Хассанейн ушел из шатра, и снова появилась Нура.

— Говорил ли кто-нибудь тебе, сестра моя, что ты прекрасна? — спросил я. Я не был бы так смел, если бы в этот момент наркотик не начал распускать свои лепестки у меня в мозгу.

Нура очень смутилась. Она закрыла лицо покрывалом и села на свое место у стены. Она не говорила со мной.

— Прости меня, Нура, — невнятно пробормотал я.

Она смотрела в сторону, и я выругал себя за тупость. Затем, как раз перед тем как погрузиться в теплый, чудесный сон, она прошептала:

— А я правда так красива?

Я криво усмехнулся, и мой разум поплыл из этого мира. 

Глава 3

Память стала ко мне возвращаться. Я вспомнил, что сидел рядом с Хаджаром на борту суборбитального корабля, а напротив сидели Фридландер-Бей и Хаджаров головорез. Хаджар, этот грязный коп, с удовольствием посматривал на меня, покачивая головой и злобно хихикая. Я поймал себя на мысли о том, насколько трудно мне будет свернуть его костлявую шею и оторвать голову.

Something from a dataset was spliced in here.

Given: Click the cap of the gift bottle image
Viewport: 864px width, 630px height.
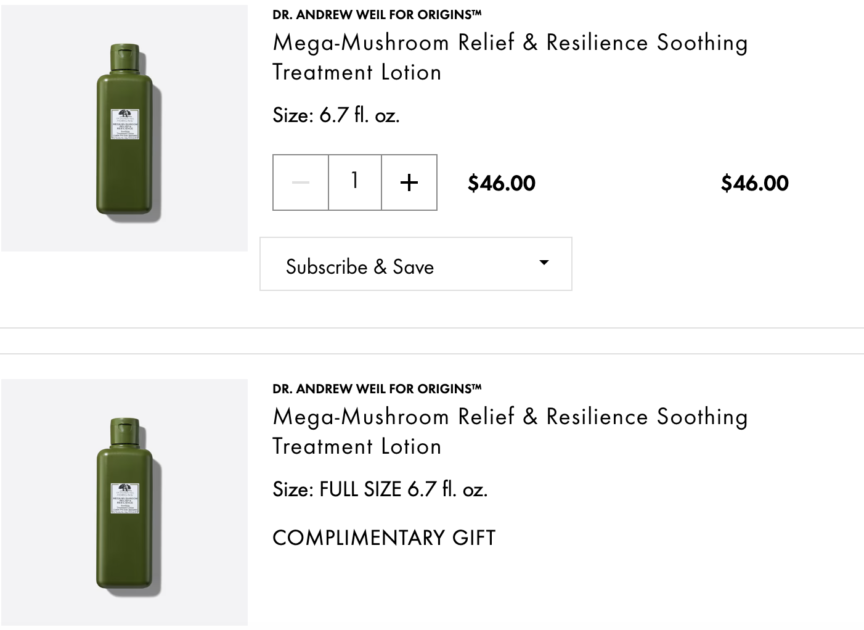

Папе удавалось сохранять спокойствие. Он не собирался доставлять Хаджару удовольствия, показывая, что тот его достал. Чуть погодя я тоже постарался сделать вид, что Хаджара и его гориллы не существует. Я убивал время, представляя всевозможные несчастные случаи и то, как они оба погибают.

Через сорок минут полета, когда челнок достиг высшей точки параболы и заскользил вниз к пункту назначения, из задней кабины, отдернув штору появился высокий человек с худым лицом и огромными черными усами. Это, как я понял, был кади, гражданский судья, который принимал решение по делу, в котором были замешаны мы с Папой, в чем бы нас ни обвиняли. Мое настроение не улучшилось, когда я увидел, что он одет в серую униформу и кожаные сапоги офицера чаушей.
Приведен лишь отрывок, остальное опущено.